Economics Correspondent

Hopes that interest rates will fall in the US later this month received a setback yesterday from stronger-than-expected figures for manufacturing orders.

The disappointment held Wall Street back from setting a new record after its 63-point surge to 5,600.15 on Monday, but economists said there was still a chance that the Federal Reserve would reduce rates after its 26 March meeting. Figures for February employment, due on Friday, are likely to be decisive.

The Dow Jones index, which last week hit a high of 5,630.49, was four points lower at midday yesterday, having retraced an opening jump.
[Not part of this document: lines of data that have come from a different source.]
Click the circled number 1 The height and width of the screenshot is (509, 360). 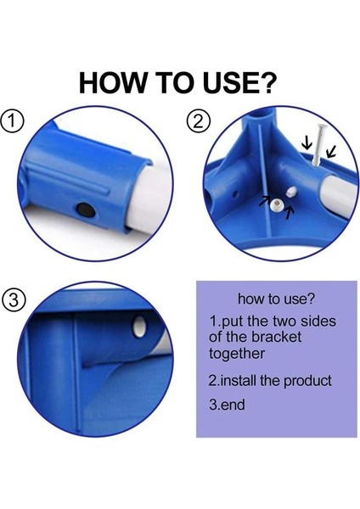tap(13, 121)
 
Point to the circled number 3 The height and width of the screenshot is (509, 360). tap(14, 300)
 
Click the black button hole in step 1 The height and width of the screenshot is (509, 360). tap(86, 210)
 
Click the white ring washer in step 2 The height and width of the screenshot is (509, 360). tap(277, 204)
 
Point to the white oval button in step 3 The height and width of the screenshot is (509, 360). tap(140, 327)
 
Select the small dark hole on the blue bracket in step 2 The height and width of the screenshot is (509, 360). tap(235, 195)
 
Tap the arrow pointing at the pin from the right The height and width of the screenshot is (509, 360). tap(331, 152)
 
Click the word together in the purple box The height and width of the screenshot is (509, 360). tap(237, 354)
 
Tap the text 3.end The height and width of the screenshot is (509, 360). tap(227, 405)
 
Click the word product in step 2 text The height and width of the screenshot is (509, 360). tap(307, 380)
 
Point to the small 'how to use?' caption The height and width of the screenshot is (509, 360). tap(276, 299)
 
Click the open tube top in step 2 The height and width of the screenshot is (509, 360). tap(262, 115)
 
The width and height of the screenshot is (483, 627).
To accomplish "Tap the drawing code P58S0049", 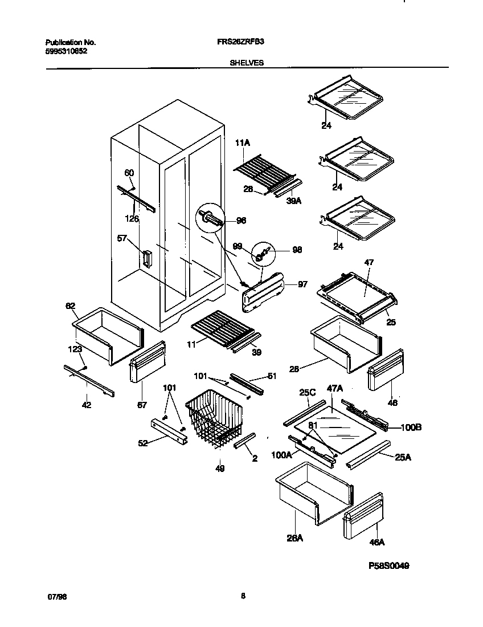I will pos(389,566).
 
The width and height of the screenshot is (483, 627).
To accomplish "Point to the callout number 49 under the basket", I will pos(220,469).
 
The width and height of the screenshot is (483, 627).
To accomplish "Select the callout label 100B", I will pos(411,427).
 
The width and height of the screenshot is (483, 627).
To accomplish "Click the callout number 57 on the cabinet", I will pos(122,239).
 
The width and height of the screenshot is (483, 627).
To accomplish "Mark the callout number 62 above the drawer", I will pos(70,306).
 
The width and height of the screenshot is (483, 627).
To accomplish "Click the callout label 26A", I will pos(294,537).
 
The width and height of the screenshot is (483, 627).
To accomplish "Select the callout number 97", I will pos(302,284).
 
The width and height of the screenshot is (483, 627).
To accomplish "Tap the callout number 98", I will pos(297,250).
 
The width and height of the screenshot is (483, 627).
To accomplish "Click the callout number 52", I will pos(143,443).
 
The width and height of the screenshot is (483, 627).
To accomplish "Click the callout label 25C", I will pos(307,392).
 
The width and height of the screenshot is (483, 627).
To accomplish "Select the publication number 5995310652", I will pos(66,51).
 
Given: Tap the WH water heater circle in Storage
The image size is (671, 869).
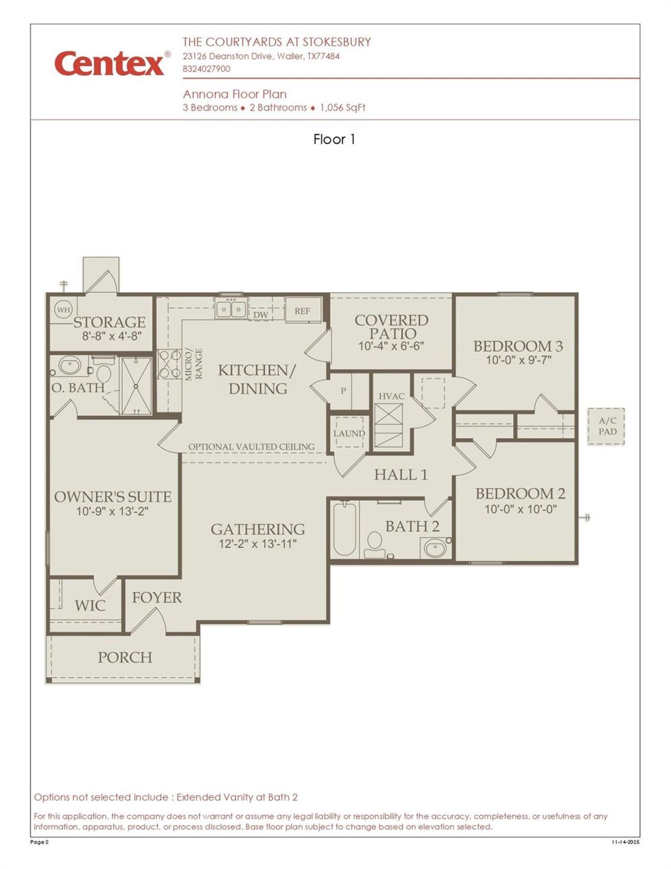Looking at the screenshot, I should (63, 310).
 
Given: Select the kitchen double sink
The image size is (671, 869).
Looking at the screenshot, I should (231, 309).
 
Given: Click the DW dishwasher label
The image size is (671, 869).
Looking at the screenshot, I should (261, 314).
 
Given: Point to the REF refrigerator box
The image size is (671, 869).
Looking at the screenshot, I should (302, 311).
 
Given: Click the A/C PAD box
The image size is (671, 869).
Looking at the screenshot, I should (607, 426).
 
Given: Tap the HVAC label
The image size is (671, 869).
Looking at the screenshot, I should (391, 396).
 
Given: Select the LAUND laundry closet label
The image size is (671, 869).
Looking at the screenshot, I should (349, 433).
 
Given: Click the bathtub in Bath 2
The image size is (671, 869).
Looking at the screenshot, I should (344, 528).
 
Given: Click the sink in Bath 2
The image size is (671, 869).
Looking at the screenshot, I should (435, 548).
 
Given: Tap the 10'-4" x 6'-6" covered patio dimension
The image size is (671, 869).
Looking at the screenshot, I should (391, 346).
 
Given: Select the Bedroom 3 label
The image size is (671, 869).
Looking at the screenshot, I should (517, 346).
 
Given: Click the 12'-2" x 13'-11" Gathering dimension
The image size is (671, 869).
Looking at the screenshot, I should (257, 544).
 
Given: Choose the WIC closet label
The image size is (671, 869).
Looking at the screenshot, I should (90, 605).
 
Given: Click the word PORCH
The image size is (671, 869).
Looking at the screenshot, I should (125, 657).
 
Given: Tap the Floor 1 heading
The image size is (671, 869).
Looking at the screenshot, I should (334, 139).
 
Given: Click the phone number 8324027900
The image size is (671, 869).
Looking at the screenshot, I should (206, 69).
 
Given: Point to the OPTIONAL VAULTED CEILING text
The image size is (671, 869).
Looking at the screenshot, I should (251, 447).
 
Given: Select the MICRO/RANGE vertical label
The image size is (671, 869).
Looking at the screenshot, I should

Shares in London ended subdued after a buoyant start which took the FT-SE 100 index to a intra-day record of 3,792.5, although most analysts still firmly expect a cut in UK interest rates at the end of this week.

The FT-SE 100 index finished the day nearly nine points higher at 3777.1, just four points shy of its closing all-time high. Gilts fell slightly, following the lead of US Treasuries.

Germany's Bundesbank is also expected to ease policy, with 28 March seen as the most likely date. Shares in Frankfurt ended lower yesterday.

The culprit behind yesterday's volatility in the markets was an unexpected increase in US factory orders and orders for durable goods in January. Most economists had expected them to fall as a result of the blizzards that month.

Brian Fabbri, economist at the investment bank Paribas in New York, said: "The expectations were more affected by the weather than the figures turned out to be." He said on balance it still looked like the economy was uncomfortably weak in the first quarter of the year. New orders for factory goods rose 0. 5 per cent in January, their fourth increase in six months.